* [Work required] Exclude all pictures, then restate the entries below word for word.

* [Information shown]
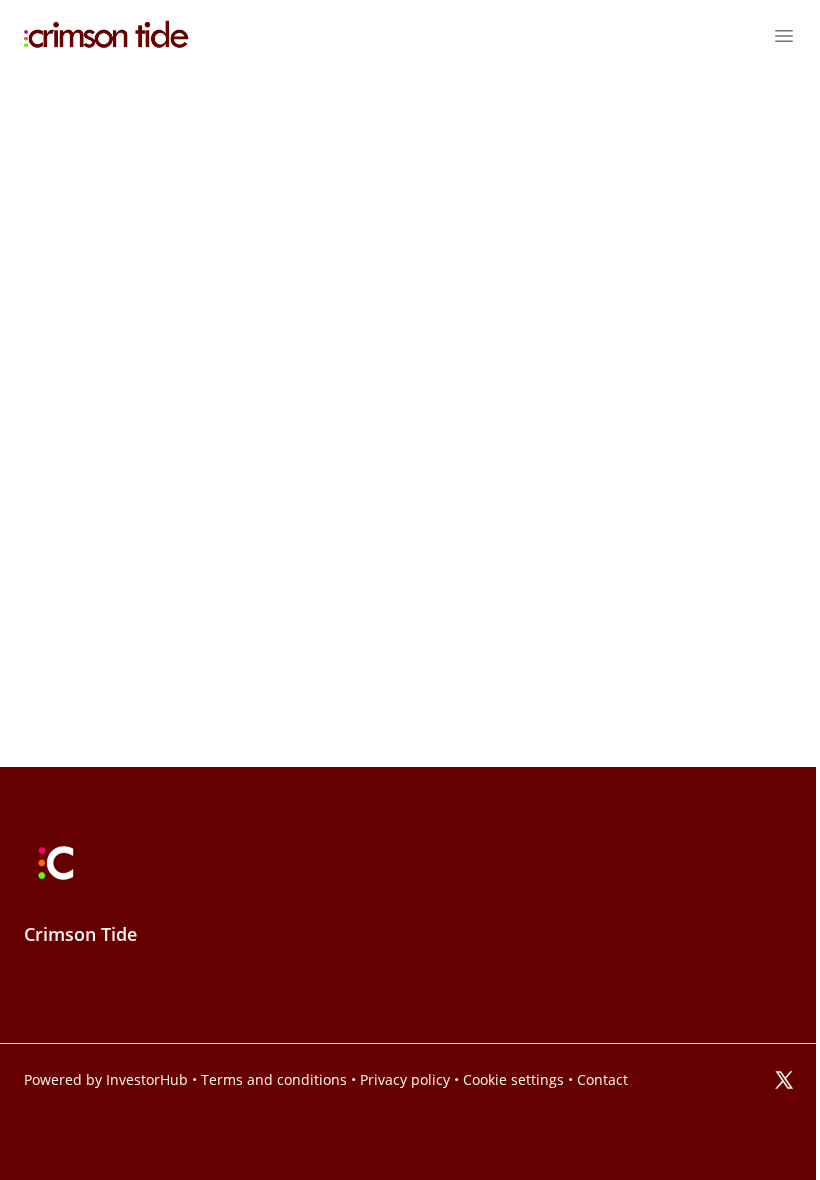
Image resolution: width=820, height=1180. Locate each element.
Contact (602, 1080)
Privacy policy (405, 1080)
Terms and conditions (274, 1080)
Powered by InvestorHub (106, 1080)
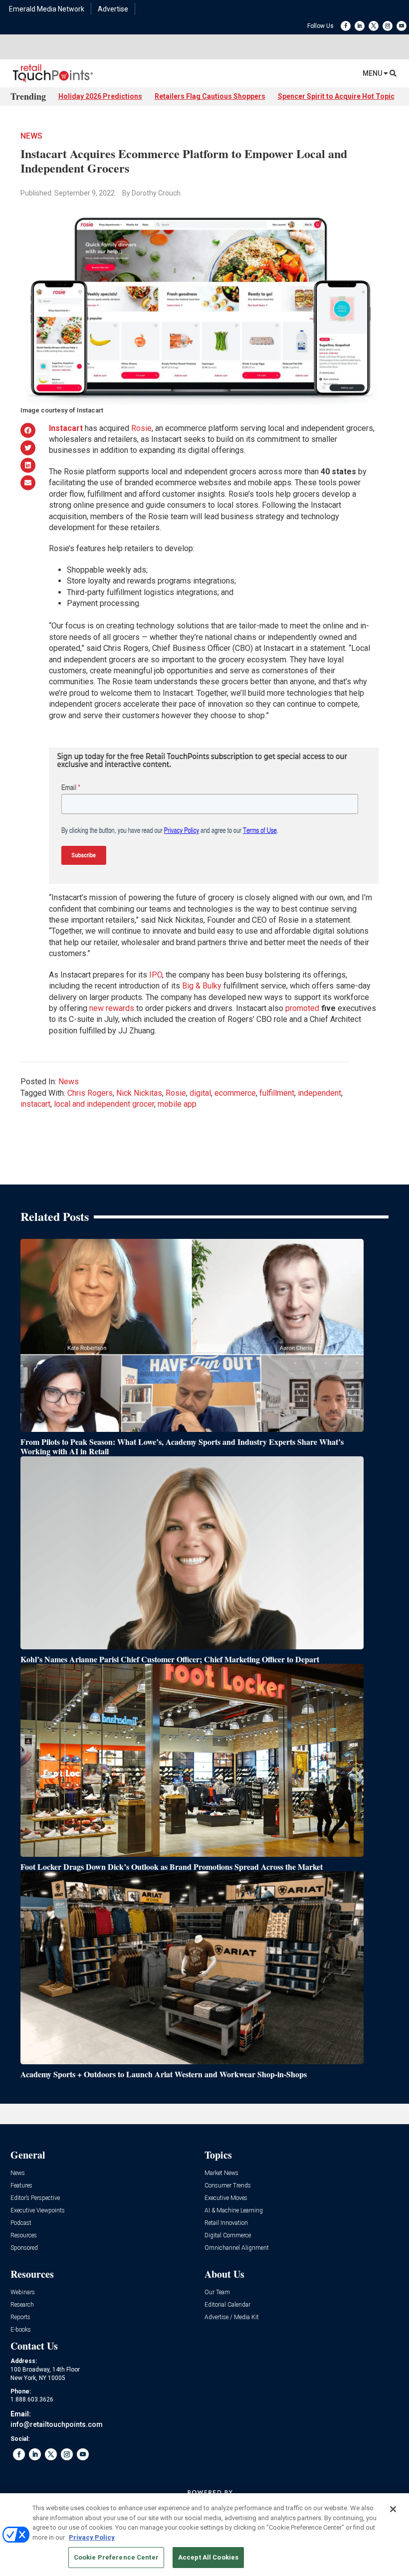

* [Response]
Image resolution: width=820, height=1180. Locate each element.
Contact (602, 1080)
Privacy policy (405, 1080)
Terms and conditions (274, 1080)
Powered by InvestorHub (106, 1080)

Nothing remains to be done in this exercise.